The miles are done, the legs are weary; it’s time to settle into two weeks of rest and refuelling in preparation for 26.2 miles of pain. But oh, the horror that lies ahead. As your body relaxes, your muscles twinge and your mind frets. And frets. And frets.

The doubt begins to gnaw away at you like a psychopathic hamster, chewing holes in your resilience and belief. Then, just as during the longed-for holiday after a frenetic period of work, you fall ill. Your body has relaxed too much, your immune system has let its guard down, and the coughs, colds and viruses sneak in to dash your spirits.

Every splutter and wheeze makes you fear for your PB, every stomach cramp makes you doubt your ability to stagger to the finish, and raises the spectre of shame – the toilet stops, or worse …

Your children, always supportive, seem to stamp on your toes even more than usual. You drop the laundry basket on your foot and the headline of failure flashes through your mind as you imagine having to explain to your friends just why you pulled out of your first marathon.

You want to eat and eat and eat. Then you feel sluggish and unfit, and you want to run, but you shouldn’t, you can’t … your mind spins round and round in circles as you sit, helpless, stretching, but not too much.
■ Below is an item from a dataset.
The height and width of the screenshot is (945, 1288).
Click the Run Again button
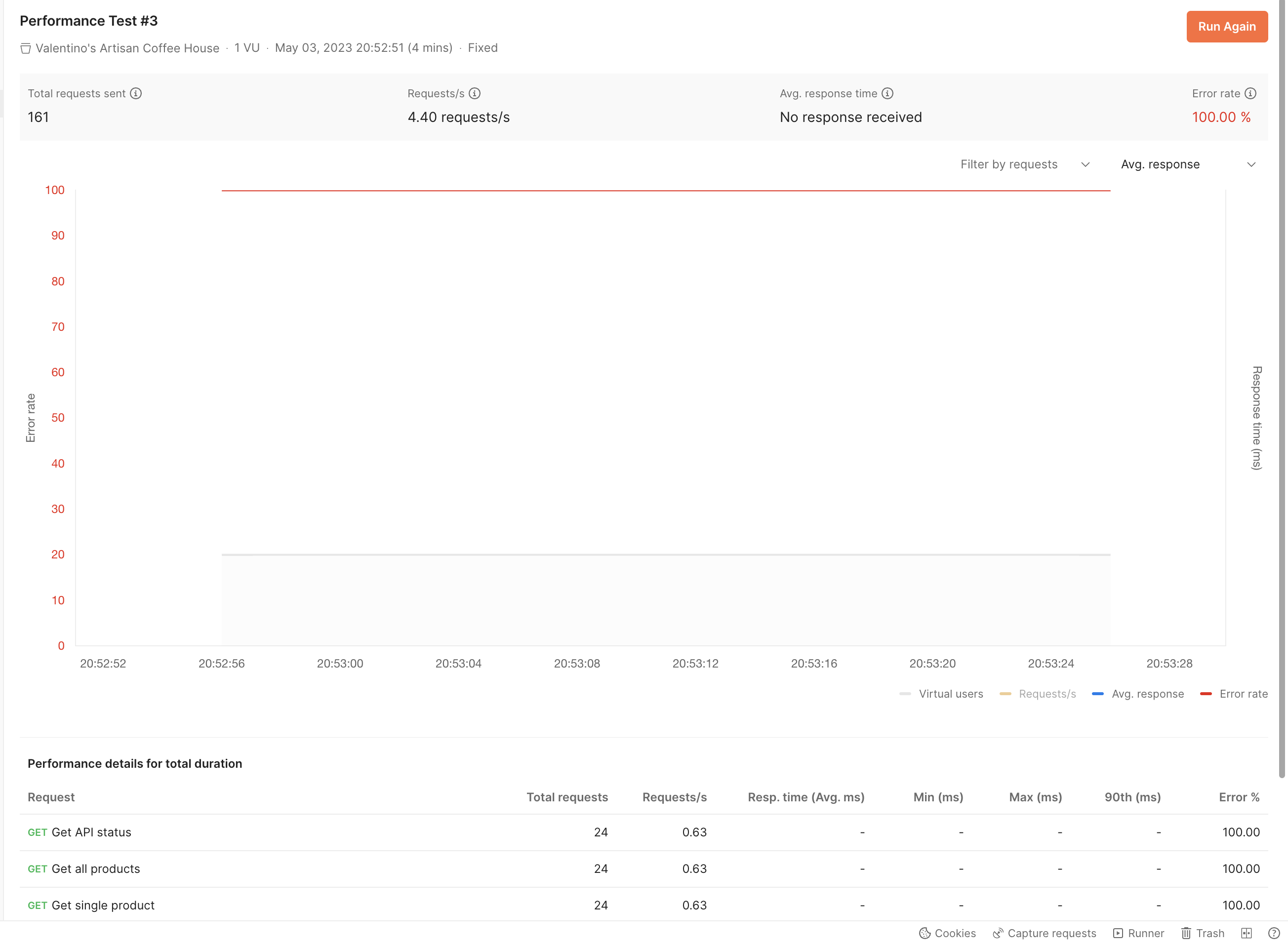point(1227,26)
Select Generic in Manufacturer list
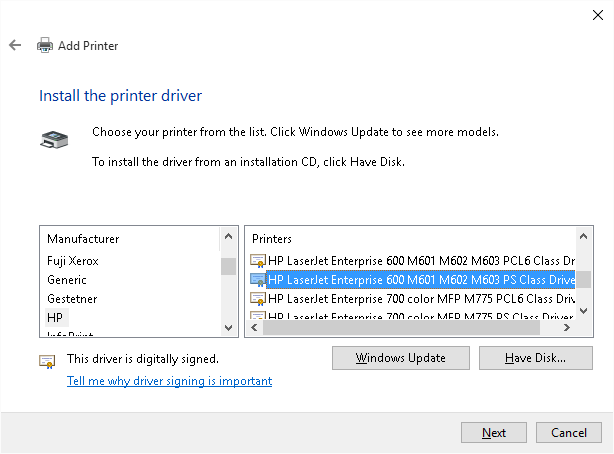Image resolution: width=614 pixels, height=454 pixels. pos(67,280)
You dream of the race, your subconscious mind fretting about the journey,the parking, your kit, and arriving with no shoes and vest. Topless running seemed like such a good idea at the beginning of the dream, but suddenly the horror dawns, and if you’re lucky, you wake.

You tweak a muscle in your sleep, and start to feel like an old woman. Your last long run seems a hundred years ago and a walk to the shops is exhausting. The agony of ticking off the days and trawling through the hours before the race is worse than a marathon itself.

And then suddenly, the torture is over and there you stand at the start, raring to go, fully clothed, nerves jangling, adrenalin pumping and your mind is free and clear at last.